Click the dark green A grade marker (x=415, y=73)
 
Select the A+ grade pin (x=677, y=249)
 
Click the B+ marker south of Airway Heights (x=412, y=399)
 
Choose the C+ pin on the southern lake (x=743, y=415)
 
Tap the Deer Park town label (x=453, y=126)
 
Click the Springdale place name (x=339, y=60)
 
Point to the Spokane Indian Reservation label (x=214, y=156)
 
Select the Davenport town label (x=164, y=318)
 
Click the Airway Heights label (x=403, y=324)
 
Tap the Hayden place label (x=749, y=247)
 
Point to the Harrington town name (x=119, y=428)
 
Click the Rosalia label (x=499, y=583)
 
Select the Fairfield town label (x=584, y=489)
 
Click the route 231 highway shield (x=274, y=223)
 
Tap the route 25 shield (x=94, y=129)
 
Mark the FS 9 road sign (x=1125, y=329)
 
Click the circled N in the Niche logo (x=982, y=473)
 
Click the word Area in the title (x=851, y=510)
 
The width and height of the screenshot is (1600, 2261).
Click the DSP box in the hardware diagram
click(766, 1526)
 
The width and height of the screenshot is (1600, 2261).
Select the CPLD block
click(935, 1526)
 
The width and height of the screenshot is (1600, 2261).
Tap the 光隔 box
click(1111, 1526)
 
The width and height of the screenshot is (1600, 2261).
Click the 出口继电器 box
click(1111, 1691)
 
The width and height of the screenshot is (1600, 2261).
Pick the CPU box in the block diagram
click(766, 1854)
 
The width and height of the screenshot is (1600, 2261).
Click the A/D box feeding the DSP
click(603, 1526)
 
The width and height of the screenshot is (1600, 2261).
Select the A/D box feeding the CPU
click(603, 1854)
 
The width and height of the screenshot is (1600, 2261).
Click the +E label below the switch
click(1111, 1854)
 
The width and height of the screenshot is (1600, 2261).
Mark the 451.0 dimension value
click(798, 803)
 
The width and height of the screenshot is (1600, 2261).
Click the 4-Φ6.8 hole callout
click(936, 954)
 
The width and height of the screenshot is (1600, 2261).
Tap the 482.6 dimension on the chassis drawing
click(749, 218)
####
(Given instruction) Can you reproduce, word for word, the lines of the records from the one containing "Select the Fairfield" through the end of the records, both ends included?

(Correct answer)
Select the Fairfield town label (x=584, y=489)
 
Click the route 231 highway shield (x=274, y=223)
 
Tap the route 25 shield (x=94, y=129)
 
Mark the FS 9 road sign (x=1125, y=329)
 
Click the circled N in the Niche logo (x=982, y=473)
 
Click the word Area in the title (x=851, y=510)
 
The width and height of the screenshot is (1600, 2261).
Click the DSP box in the hardware diagram
click(766, 1526)
 
The width and height of the screenshot is (1600, 2261).
Select the CPLD block
click(935, 1526)
 
The width and height of the screenshot is (1600, 2261).
Tap the 光隔 box
click(1111, 1526)
 
The width and height of the screenshot is (1600, 2261).
Click the 出口继电器 box
click(1111, 1691)
 
The width and height of the screenshot is (1600, 2261).
Pick the CPU box in the block diagram
click(766, 1854)
 
The width and height of the screenshot is (1600, 2261).
Click the A/D box feeding the DSP
click(603, 1526)
 
The width and height of the screenshot is (1600, 2261).
Select the A/D box feeding the CPU
click(603, 1854)
 
The width and height of the screenshot is (1600, 2261).
Click the +E label below the switch
click(1111, 1854)
 
The width and height of the screenshot is (1600, 2261).
Mark the 451.0 dimension value
click(798, 803)
 
The width and height of the screenshot is (1600, 2261).
Click the 4-Φ6.8 hole callout
click(936, 954)
 
The width and height of the screenshot is (1600, 2261).
Tap the 482.6 dimension on the chassis drawing
click(749, 218)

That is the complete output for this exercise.